A couple of weeks ago, during a busy afternoon surgery, I was presented with a 12 week old British Bulldog puppy called Rollie. Most puppies at that age are very cute but Rollie, with her folds of excess skin and her huge wide eyes was instantly a hit with our nurses and receptionists.
Bulldogs belong to a group of dogs called the brachycephalic breeds. They have been bred over many generations to have a short muzzle. Many people think that this gives them a “human like” appearance. Unfortunately, while their external features have been modified by breeding, the structures deep in the throat have not, so the result is that the soft palate (the fleshy part at the back of the throat) is too long for the shape of the face.
As Rollie was carried across the waiting room in her owner’s arms, I could already hear the tell-tale bubbly rattle from her throat. Despite being bright and playful, Rollie’s chest sounded awful through the stethoscope and I had a bad feeling about state of her lungs. We admitted her immediately to the hospital and x-rays of her chest were taken within the hour. The X-rays revealed a severe pneumonia and because of the problems in Rollies throat, she simply could not cough up the fluid that was accumulating in her lungs. The X-rays showed that she was literally drowning in the fluid within her chest.
Swabs were taken and she was put onto powerful medication to deal with the infection and break up the mucous in her chest.
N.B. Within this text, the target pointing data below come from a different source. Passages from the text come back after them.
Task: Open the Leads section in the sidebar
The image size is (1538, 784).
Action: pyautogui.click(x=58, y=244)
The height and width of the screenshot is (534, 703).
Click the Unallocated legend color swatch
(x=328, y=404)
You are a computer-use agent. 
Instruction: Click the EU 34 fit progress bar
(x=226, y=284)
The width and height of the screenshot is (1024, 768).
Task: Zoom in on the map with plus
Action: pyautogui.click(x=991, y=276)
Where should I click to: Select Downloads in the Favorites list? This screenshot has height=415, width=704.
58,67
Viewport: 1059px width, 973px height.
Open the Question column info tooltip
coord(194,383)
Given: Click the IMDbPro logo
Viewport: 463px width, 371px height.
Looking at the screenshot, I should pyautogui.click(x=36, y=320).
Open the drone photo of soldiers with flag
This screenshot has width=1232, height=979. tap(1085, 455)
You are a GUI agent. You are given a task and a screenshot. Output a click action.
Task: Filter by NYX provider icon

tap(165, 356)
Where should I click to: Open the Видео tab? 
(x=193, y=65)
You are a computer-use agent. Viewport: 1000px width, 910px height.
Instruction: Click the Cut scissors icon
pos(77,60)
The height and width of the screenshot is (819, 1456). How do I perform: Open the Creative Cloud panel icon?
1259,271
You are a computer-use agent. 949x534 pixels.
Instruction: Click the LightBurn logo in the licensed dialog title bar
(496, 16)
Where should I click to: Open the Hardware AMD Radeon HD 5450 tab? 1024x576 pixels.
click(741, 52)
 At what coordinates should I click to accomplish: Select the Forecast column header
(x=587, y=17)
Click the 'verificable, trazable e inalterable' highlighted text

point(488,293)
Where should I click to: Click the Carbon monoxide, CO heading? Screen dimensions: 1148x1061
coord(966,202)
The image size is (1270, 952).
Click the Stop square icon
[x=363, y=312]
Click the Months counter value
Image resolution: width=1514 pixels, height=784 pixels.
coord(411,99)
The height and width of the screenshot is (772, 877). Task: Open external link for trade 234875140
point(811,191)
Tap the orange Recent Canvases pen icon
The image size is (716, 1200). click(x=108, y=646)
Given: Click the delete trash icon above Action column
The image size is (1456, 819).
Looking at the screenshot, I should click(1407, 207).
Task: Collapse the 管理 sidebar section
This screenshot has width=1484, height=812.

Over the next few days, we kept a close watch on her progress and saw some of her signs ease a little but her chest continued to sound very noisy.
Despite the medication, she just could not cough up the mucus on her chest so the decision was taken to shorten her soft palate surgically. As soon as Rollie was anaesthetised and a breathing tube was inserted into her windpipe bypassing her soft palate, she immediately breathed more easily. It is vital that the correct amount of tissue is removed as removing too little would not achieve the desired effect and removing too much would mean that Rollie could not stop food entering the lungs rather than the stomach. A portion of the soft palate was removed from the back of her throat and as she came round from the anaesthetic, it was immediately clear that her breathing was improved.
It has taken a few days for her to make a full recovery but she is now back home, her breathing is much improved and she is just as cute as ever.